ECLI:NL:RBDHA:2024:21818

Rechtbank Den Haag

Datum uitspraak
23 december 2024
Publicatiedatum
23 december 2024
Zaaknummer
NL24.44721
Instantie
Rechtbank Den Haag
Type
Uitspraak
Procedures
  • Eerste aanleg - enkelvoudig
Vindplaatsen
  • Rechtspraak.nl
AI samenvatting door LexboostAutomatisch gegenereerd

Afwijzing verzoek voorlopige voorziening in asielzaak na beslissing op beroep

Op 23 december 2024 heeft de Rechtbank Den Haag, zittingsplaats Groningen, uitspraak gedaan in een zaak betreffende een verzoek om een voorlopige voorziening in het kader van een asielaanvraag. De verzoeker, vertegenwoordigd door zijn gemachtigde mr. M.R. van der Pol, had een aanvraag ingediend voor een verblijfsvergunning asiel voor bepaalde tijd. Deze aanvraag was door de minister van Asiel en Migratie, vertegenwoordigd door mr. A.J. Rossingh, afgewezen op 12 november 2024, met de motivering dat de aanvraag kennelijk ongegrond was. De verzoeker heeft hiertegen beroep ingesteld en tegelijkertijd verzocht om een voorlopige voorziening.

De voorzieningenrechter heeft het verzoek om een voorlopige voorziening op 12 december 2024 behandeld, waarbij zowel de gemachtigde van de verzoeker als de gemachtigde van de minister aanwezig waren. Tijdens de zitting is het verzoek om voorlopige voorziening besproken, maar de voorzieningenrechter heeft op dezelfde dag in een andere zaak (NL24.44720) uitspraak gedaan, waarbij het beroep van de verzoeker ongegrond werd verklaard en het bestreden besluit in stand bleef. Hierdoor was er geen noodzaak meer voor een voorlopige voorziening, en heeft de voorzieningenrechter het verzoek afgewezen.

De uitspraak is gedaan door mr. A.G.D. Overmars, en de griffier mr. E.A. Ruiter was ook aanwezig. De uitspraak is openbaar gemaakt via een geanonimiseerde publicatie op rechtspraak.nl. Tegen deze uitspraak staat geen hoger beroep of verzet open.

## Opdrachten
**1)** Op welke datum wees de minister volgens de brontekst de asielaanvraag af?
**2)** Neem het deel van de brontekst over dat begint bij "De voorzieningenrechter heeft het" en eindigt bij "of verzet open.". Vervang daarin "voorzieningenrechter" door "rechter".
**3)** Vat de alinea van de brontekst die begint met "Op 23 december 2024 heeft de Rechtbank" korter samen en behoud de belangrijkste feiten.
De gegevens in de lijst hebben niets met de brontekst te maken.

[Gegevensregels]
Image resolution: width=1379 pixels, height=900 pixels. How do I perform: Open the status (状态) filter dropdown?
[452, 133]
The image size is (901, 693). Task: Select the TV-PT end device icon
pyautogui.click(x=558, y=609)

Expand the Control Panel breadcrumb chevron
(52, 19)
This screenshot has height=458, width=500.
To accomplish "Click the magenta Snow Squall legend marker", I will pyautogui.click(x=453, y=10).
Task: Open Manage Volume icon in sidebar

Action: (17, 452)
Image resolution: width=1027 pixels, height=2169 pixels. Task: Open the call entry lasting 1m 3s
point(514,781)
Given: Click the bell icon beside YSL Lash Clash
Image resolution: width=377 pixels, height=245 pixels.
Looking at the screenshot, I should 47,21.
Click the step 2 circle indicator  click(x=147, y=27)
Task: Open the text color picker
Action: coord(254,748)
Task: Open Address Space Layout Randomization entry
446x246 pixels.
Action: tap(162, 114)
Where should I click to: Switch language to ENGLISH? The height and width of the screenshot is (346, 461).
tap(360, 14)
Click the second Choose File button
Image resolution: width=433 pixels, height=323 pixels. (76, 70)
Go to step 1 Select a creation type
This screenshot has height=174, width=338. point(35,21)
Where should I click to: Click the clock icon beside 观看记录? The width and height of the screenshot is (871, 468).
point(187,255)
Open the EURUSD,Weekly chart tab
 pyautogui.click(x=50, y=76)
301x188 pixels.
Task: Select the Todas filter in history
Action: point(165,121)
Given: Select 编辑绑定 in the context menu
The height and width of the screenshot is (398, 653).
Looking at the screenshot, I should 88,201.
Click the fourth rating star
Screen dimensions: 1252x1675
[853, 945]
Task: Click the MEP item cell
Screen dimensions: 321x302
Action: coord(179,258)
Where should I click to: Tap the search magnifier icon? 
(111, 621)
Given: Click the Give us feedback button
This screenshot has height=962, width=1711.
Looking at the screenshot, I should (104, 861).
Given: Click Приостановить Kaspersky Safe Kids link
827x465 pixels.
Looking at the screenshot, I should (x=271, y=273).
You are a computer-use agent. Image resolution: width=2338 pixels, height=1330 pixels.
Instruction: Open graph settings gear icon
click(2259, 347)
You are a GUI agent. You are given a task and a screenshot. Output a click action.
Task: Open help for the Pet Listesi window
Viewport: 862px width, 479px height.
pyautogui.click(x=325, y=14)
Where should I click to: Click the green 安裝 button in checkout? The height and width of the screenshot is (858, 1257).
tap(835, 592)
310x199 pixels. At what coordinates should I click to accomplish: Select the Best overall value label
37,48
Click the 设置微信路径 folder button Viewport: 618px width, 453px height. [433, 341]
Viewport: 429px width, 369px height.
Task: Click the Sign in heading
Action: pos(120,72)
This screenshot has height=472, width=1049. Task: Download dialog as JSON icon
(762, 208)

## Uitwerkingen per opdracht
**1)** Op 12 november 2024.

**2)**
De rechter heeft het verzoek om een voorlopige voorziening op 12 december 2024 behandeld, waarbij zowel de gemachtigde van de verzoeker als de gemachtigde van de minister aanwezig waren. Tijdens de zitting is het verzoek om voorlopige voorziening besproken, maar de rechter heeft op dezelfde dag in een andere zaak (NL24.44720) uitspraak gedaan, waarbij het beroep van de verzoeker ongegrond werd verklaard en het bestreden besluit in stand bleef. Hierdoor was er geen noodzaak meer voor een voorlopige voorziening, en heeft de rechter het verzoek afgewezen.

De uitspraak is gedaan door mr. A.G.D. Overmars, en de griffier mr. E.A. Ruiter was ook aanwezig. De uitspraak is openbaar gemaakt via een geanonimiseerde publicatie op rechtspraak.nl. Tegen deze uitspraak staat geen hoger beroep of verzet open.

**3)** Op 23 december 2024 deed de Rechtbank Den Haag, zittingsplaats Groningen, uitspraak over een verzoek om een voorlopige voorziening in een asielzaak. De verzoeker werd vertegenwoordigd door mr. M.R. van der Pol en had een verblijfsvergunning asiel voor bepaalde tijd aangevraagd. De minister van Asiel en Migratie, vertegenwoordigd door mr. A.J. Rossingh, wees die aanvraag op 12 november 2024 af als kennelijk ongegrond. De verzoeker stelde daartegen beroep in en vroeg tegelijk om een voorlopige voorziening.